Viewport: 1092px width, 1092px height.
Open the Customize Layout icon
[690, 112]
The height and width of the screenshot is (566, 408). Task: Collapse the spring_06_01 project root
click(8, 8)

##########

● **Required action**: Without leaving anything out, repeat every entry shown above.

● **Response box**:
Viewport: 1092px width, 1092px height.
Open the Customize Layout icon
[690, 112]
The height and width of the screenshot is (566, 408). Task: Collapse the spring_06_01 project root
click(8, 8)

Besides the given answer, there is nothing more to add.